“There is no middle ground now and bringing the two rival groups together is impossible without political discussion.From all accounts, use of military force does not look like an option,” the source said, asserting that the feuding groups had hardened their positions since the strife began on May 3 and has left more than 100 dead.
The source said at the heart of the state’s crisis are two elements-insurgents and civilians-carrying sophisticated weapons they looted from the state’s armouries and police stations at the start of the conflict.

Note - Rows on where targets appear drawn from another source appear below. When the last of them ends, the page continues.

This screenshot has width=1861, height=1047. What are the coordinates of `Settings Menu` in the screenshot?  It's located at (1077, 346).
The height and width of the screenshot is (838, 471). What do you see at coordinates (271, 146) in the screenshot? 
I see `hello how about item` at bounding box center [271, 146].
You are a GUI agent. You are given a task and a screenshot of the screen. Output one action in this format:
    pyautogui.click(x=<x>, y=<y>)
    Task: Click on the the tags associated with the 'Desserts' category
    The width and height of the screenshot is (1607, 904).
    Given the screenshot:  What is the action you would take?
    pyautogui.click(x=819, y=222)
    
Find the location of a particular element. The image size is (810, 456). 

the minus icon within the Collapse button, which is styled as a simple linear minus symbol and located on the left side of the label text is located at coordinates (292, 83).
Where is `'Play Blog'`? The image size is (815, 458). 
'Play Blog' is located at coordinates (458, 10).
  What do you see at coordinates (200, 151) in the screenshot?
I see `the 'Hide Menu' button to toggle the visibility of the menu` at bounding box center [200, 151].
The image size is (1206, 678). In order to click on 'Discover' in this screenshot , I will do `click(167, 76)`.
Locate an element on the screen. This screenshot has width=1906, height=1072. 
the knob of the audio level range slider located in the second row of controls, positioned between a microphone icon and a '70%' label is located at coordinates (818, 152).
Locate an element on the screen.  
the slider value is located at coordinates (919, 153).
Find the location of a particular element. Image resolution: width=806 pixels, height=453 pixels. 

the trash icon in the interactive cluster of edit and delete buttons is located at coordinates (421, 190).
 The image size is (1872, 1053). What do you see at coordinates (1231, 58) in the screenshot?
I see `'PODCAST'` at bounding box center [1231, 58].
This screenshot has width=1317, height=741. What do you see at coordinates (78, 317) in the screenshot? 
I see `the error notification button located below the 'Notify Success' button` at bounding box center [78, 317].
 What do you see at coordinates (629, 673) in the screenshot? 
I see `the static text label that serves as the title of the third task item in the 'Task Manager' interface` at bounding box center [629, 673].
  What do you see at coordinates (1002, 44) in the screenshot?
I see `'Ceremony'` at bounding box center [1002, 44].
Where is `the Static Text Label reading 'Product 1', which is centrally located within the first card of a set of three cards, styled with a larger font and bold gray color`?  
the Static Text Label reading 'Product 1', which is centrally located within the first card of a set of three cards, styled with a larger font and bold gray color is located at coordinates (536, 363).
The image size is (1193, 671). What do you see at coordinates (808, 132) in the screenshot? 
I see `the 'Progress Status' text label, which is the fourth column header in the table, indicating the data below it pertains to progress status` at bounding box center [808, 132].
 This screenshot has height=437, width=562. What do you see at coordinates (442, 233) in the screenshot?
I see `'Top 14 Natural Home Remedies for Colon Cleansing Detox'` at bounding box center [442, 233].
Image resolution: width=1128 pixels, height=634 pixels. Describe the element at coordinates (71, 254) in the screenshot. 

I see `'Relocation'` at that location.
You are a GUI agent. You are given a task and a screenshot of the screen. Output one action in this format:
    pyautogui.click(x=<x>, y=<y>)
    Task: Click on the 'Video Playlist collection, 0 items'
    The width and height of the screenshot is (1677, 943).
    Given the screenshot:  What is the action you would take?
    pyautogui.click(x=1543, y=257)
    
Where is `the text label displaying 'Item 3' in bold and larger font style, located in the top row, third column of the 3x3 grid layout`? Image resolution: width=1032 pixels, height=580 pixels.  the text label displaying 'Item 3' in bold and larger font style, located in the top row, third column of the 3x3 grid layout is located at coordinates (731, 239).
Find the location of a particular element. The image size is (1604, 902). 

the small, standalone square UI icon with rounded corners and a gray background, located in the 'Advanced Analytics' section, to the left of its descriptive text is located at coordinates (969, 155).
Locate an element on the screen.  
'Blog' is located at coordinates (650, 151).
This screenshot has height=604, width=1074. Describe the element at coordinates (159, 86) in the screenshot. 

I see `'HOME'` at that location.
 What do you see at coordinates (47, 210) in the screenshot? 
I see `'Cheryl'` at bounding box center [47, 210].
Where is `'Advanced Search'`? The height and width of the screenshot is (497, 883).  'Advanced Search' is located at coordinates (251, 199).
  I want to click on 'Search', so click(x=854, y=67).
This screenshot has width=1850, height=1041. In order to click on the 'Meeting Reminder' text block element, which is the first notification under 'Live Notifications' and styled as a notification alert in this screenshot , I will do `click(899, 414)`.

The source said apart from insurgents under Suspension of Operations (SoO)-a broad term that defines those groups who are in talks or have signed peace pacts with the government-there are a large number of cadres belonging to outfits not bound by any ceasefire agreement.
“The biggest fear is that if these insurgents are allowed to operate freely, they would soon regain their lost relevance among the people. All efforts by the government over the years to push development in Manipur might fall flat if these insurgents are not reined in immediately,” the source said.
Why the Manipur unrest goes beyond the Kuki-Meitei conflict
The Manipur government called out the Army and the Union home ministry sent a large number of central armed police forces immediately after the violence broke out. A BSF man was killed, while several Assam Rifles troopers were wounded in efforts to control the spiralling violence. Besides CRPF, RAF and BSF, over 60 columns of Army and Assam Rifles are currently deployed, in addition to Manipur police.
“The mandate for the Army is to assist the civil administration in maintaining law and order. The Army and Assam Rifles are not for controlling mob violence, which is the job of the police,” the source said. “We are trying to bring down the violence and have been able to achieve the objective to an extent, but there are still vulnerable spots in areas between the valley and the hills. Troops have to respond in a calibrated manner to avoid any collateral damage in populated areas.”